Resolves based on my personal eyeballing of mostly benchmark results / vibes.
Resolve YES if it's distinctly Fable-class. Resolves NO if it's distinctly Opus-class.
Maybe resolves to 50% if it seems genuinely in the middle of the two.
N/A if there is no new release by close.
People are also trading
@traders I expect I will wait until the full benchmark suite for 5.6 Sol is released. But at the moment this is looking very likely to resolve yes.
@eapache How do you conclude that? When I look at METR, GPT-5.6 Sol sits at Opus level with 11.3 hours @50%, substantially below Mythos Preview.
(That's with the default methodology of counting reward hacking attempts as failures. METR notes that GPT-5.6 Sol's "cheating rate was higher than any public model we have evaluated". If other benchmarks show better values in the headline numbers, I'd wonder how much of that is cheating.)
@David6LScg The (very limited) benchmarks published on https://openai.com/index/previewing-gpt-5-6-sol/ sit around Fable/Mythos level rather than Opus level. I hadn’t seen the METR results, but they do add some uncertainty.

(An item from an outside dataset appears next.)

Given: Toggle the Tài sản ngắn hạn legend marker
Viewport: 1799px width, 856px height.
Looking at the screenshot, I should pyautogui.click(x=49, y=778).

@eapache See the METR report here: https://metr.org/blog/2026-06-26-gpt-5-6-sol/
50% success time horizons:
GPT-5.6: 11.3 hours
Opus 4.6 (Feb 2026): 12.0 hours
Mythos Preview (Feb 2026): 17.4 hours
Note that Opus 4.8 and Mythos 5/Fable 5 have not been measured yet. The above are older Claude versions from February, and there even Opus is scoring above GPT 5.6 Sol, with Mythos Preview in the range >16 hours which METR notes as saturated for their testing suit.
If OpenAI has not controlled benchmark scores for GPT-5.6's egregious reward hacking, they might not represent capability as much as ability + propensity to cheat.